One of the best things about visiting Comicpalooza is that it's a great opportunity to meet local comic creators hoping to get their name out. This past weekend I picked up five new books from our hometown heroes, and they are well worth looking into.
Weretrucker I loved Weretrucker from the moment writer and artist Kaitlin Edlund put it into my hand. For starters, she assembled it there for me from printed pages that she hand stapled. It was such an amazingly old-school zine moment that warmed my cynical old heart.
The books is about... well, a were trucker. Not a man that turns into a trucker at the full moon, but a trucker that turns into a wolf on the full moon. Yes, that should be truckerwolf, but let's not be pedantic about the whole thing.
Anyway, a trucker listening to accounts of brutal slayings along the highways pulls over and finds himself turning into a bloodthirsty monster ready to eat an accident victim.

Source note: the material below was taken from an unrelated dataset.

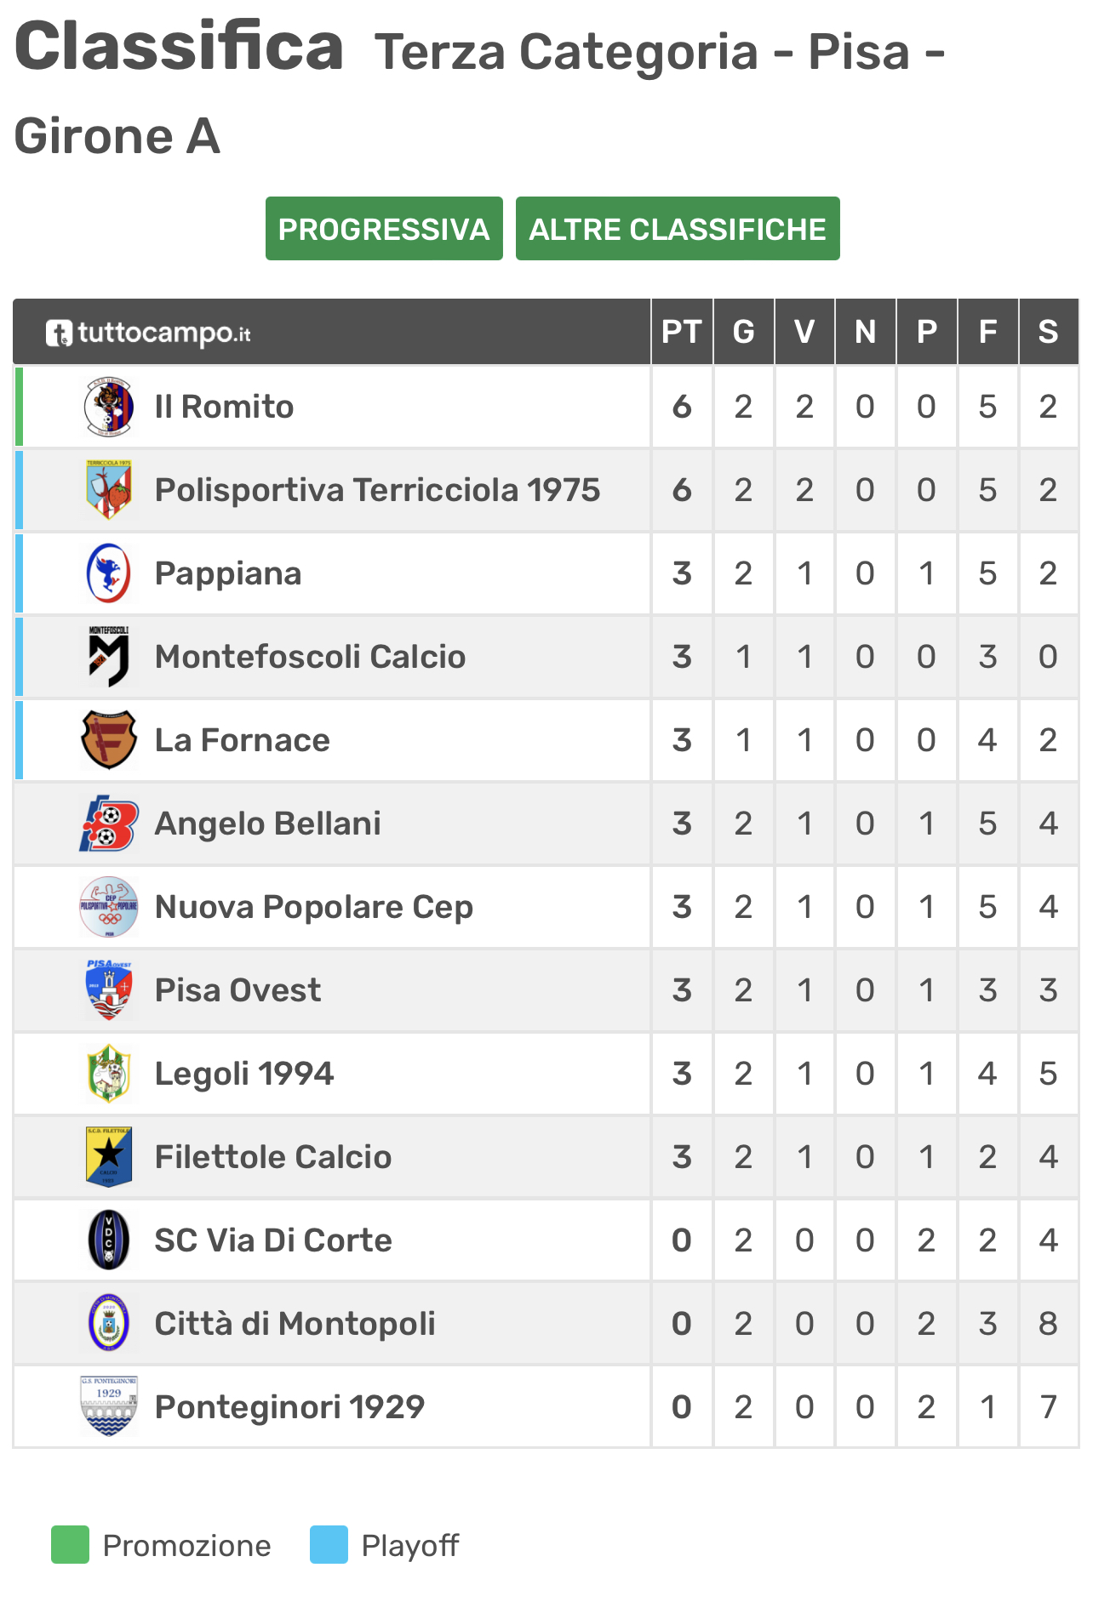Select the Ponteginori 1929 team name
This screenshot has height=1602, width=1093.
point(289,1407)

Luckily for him, he has a guardian angel in the form of his Husky, Derrick, who serves as an animal conscience for the trucker when he turns. It's a short, dark tale that has a kind of Del James brilliance about it, and it makes me very eager to read more from Edlund.

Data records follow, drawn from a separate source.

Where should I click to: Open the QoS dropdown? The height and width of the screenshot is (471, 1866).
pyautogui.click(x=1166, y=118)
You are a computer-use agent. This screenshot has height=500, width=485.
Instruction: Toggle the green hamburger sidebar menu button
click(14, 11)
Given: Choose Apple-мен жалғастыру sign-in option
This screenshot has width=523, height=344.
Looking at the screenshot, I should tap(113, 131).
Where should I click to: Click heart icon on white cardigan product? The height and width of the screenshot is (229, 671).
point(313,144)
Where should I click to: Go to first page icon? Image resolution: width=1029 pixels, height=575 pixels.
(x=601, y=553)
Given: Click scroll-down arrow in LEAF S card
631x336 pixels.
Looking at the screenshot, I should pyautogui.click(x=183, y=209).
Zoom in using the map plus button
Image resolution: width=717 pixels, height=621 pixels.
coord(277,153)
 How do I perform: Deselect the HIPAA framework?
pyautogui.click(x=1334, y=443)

Doom Ranch 5000 Mark Nasso has compiled an amazing collection of Texas ghost tales in a single amazing volume. Anyone that grew up devouring Time Life books on the Loch Ness Monster will be instantly hooked, and Texans especially will be thankful to see some of our more interesting mythologies given life.

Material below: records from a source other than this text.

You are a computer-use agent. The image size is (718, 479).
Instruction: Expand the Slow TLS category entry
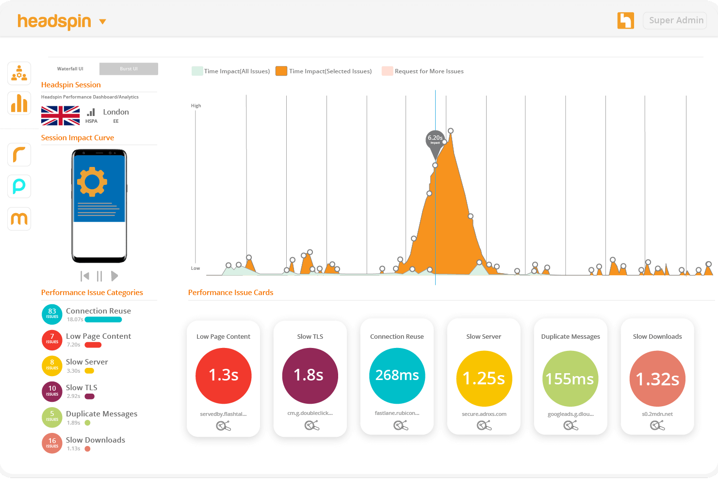[x=81, y=387]
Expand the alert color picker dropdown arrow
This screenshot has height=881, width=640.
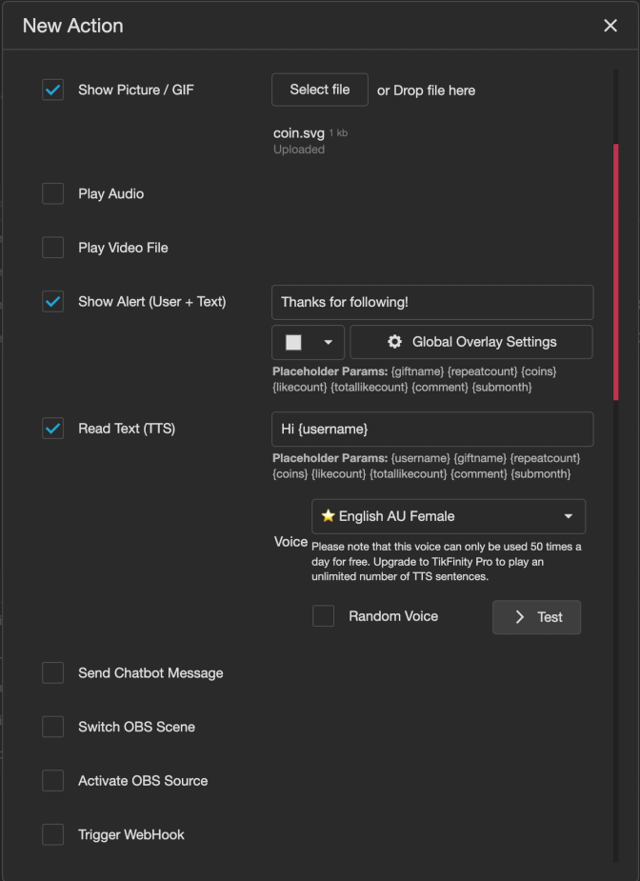tap(329, 343)
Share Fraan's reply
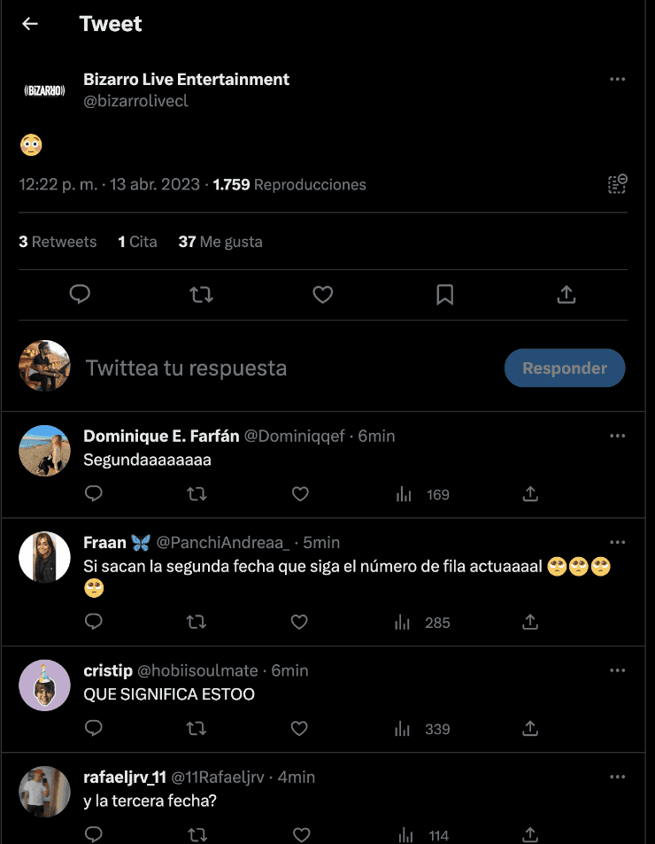 pyautogui.click(x=530, y=623)
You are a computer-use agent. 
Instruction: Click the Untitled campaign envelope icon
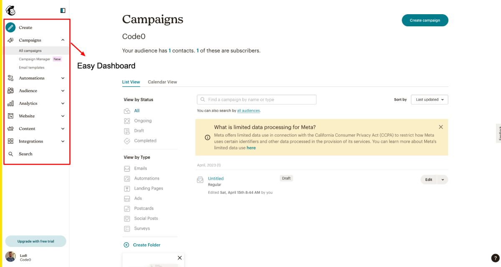click(200, 179)
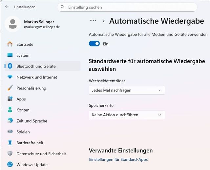Click the Bluetooth icon in sidebar
The height and width of the screenshot is (170, 210).
10,66
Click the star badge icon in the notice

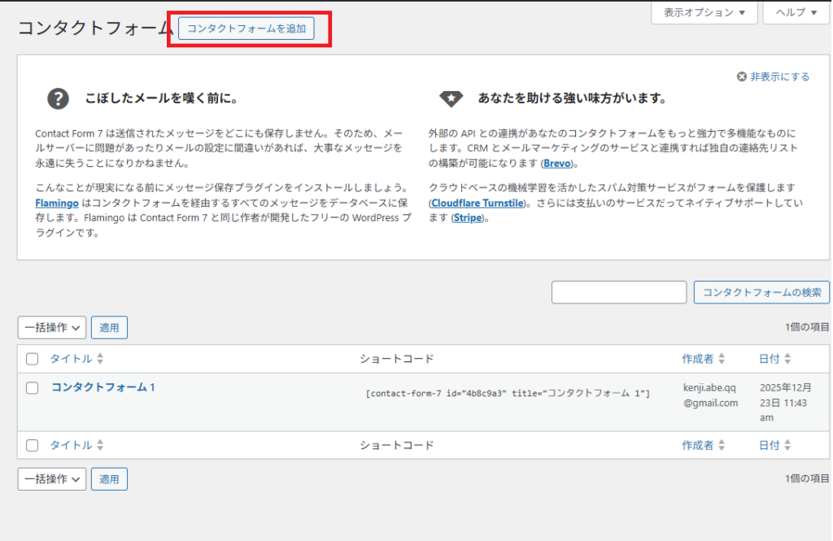[451, 98]
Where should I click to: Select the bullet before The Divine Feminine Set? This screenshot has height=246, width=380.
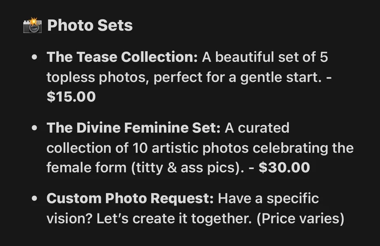click(35, 128)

Each page contains a story and art by a Texas creator. Bruce Small's whimsically haunted toy shop in Galveston is a treat, and Jessica Correa's take on La Llorona is worthy of that absolutely terrifying spectre. Seriously, Correa, thanks for her even more frightening.
Of all the stories in the anthology Amanda Rogers' haunting depiction of El Muerto De Tejas stands the furthest out. A notorious cattle thief was apprehended by the Texas Rangers, and to serve as a warning to other lawbreakers he was decapitated and his body strapped to his horse to wander the plains. His severed head bounces tied to the saddle horn, and his body is marked by the bullets and arrows of those that have tried to send the headless horseman to his final rest.
Mindblowing stuff that any self-respecting appreciator of Texas ghost stories needs on their shelf.